§ **THE PROBLEM**:
Give each line of the data below, from the line containing "Switch to the Servers tab" through the end of the data, both ends included, as a numbered list. Skip blank lines and leave out the pictures.

§ **WORKING DATA**:
(begin)

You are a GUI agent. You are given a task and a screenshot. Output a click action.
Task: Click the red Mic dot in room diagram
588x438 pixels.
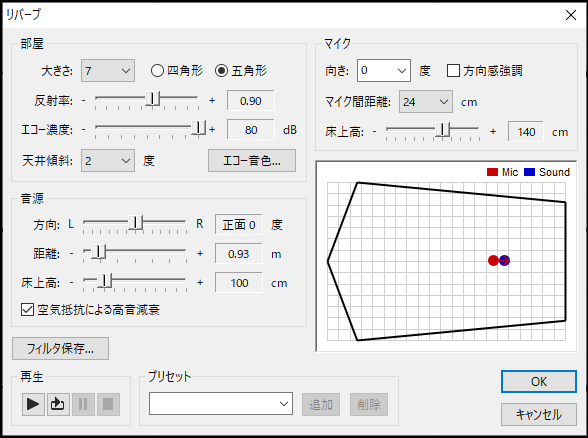pyautogui.click(x=493, y=261)
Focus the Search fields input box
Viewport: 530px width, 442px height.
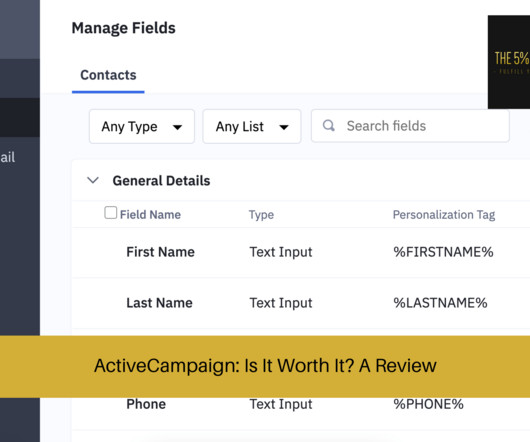tap(410, 126)
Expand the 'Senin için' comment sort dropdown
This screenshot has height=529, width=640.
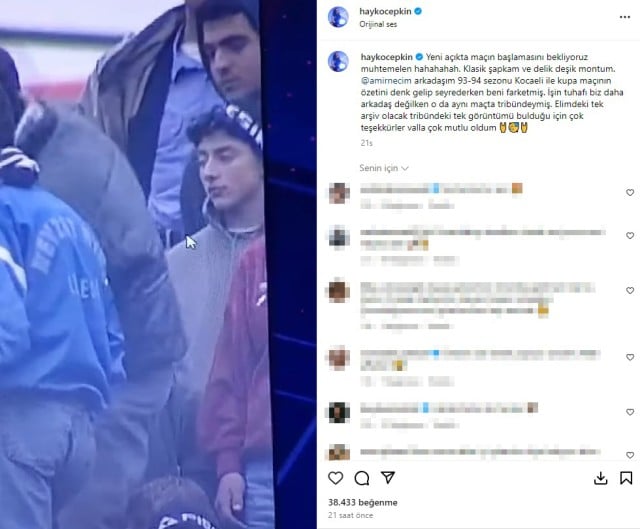(384, 168)

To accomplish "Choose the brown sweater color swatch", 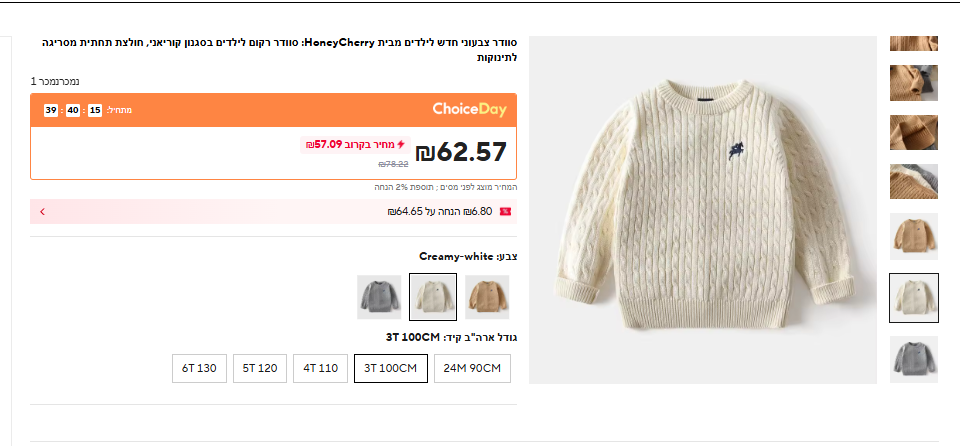I will (x=487, y=297).
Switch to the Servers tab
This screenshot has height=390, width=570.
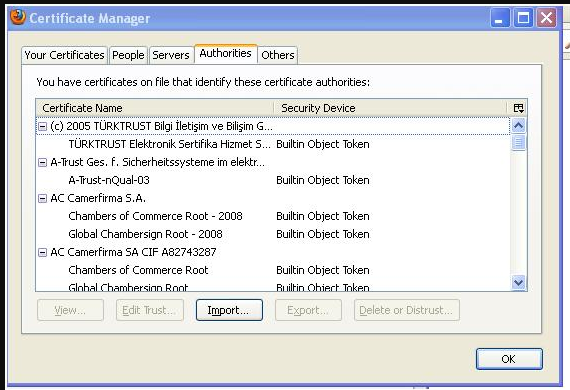[x=171, y=55]
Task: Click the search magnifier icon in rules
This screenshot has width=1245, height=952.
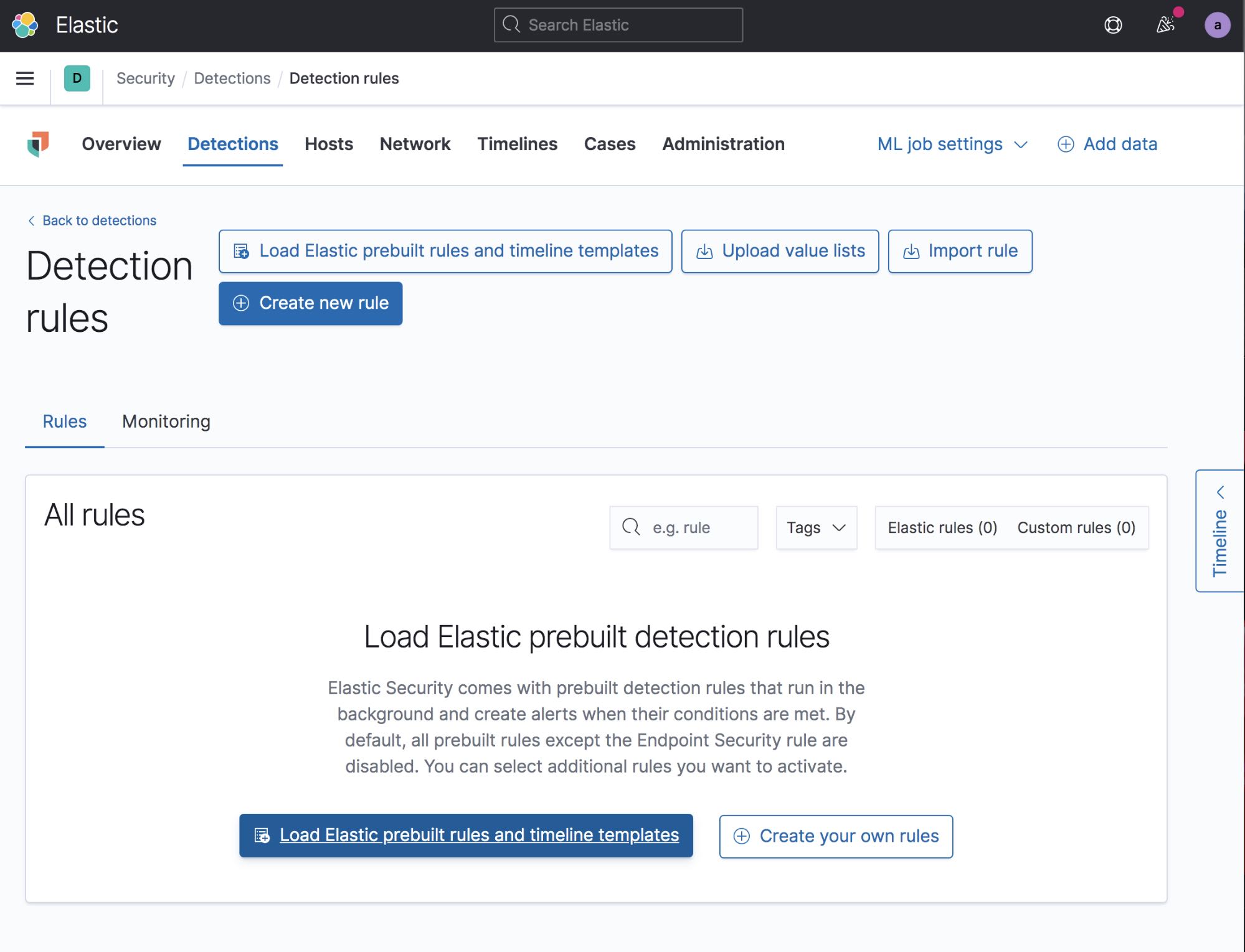Action: tap(631, 527)
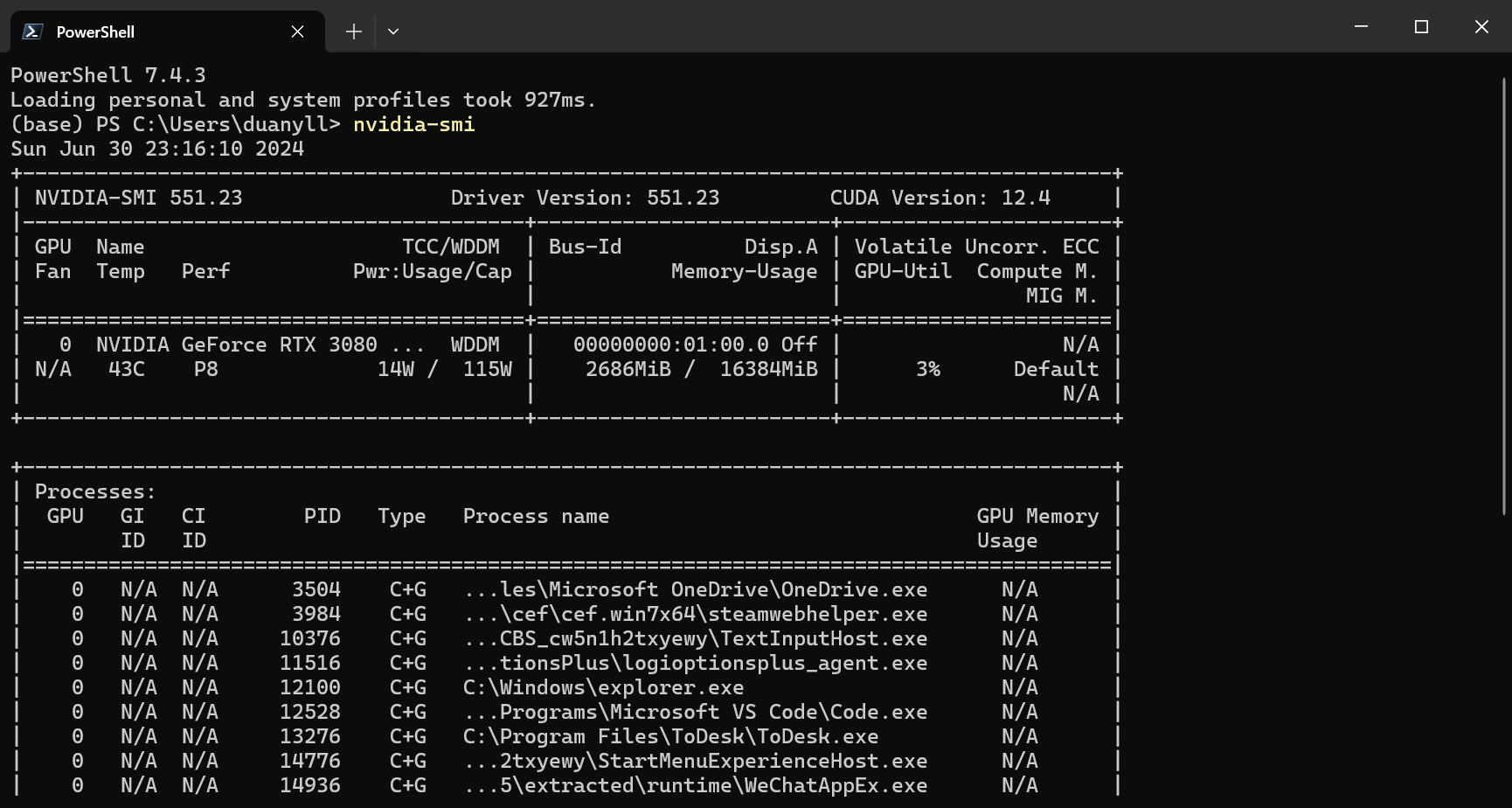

(end)

§ **ANSWER TO THIS PROBLEM**:
1. Switch to the Servers tab
2. This screenshot has height=390, width=570.
3. [x=171, y=55]
4. Task: Click the search magnifier icon in rules
5. This screenshot has width=1245, height=952.
6. Action: tap(631, 527)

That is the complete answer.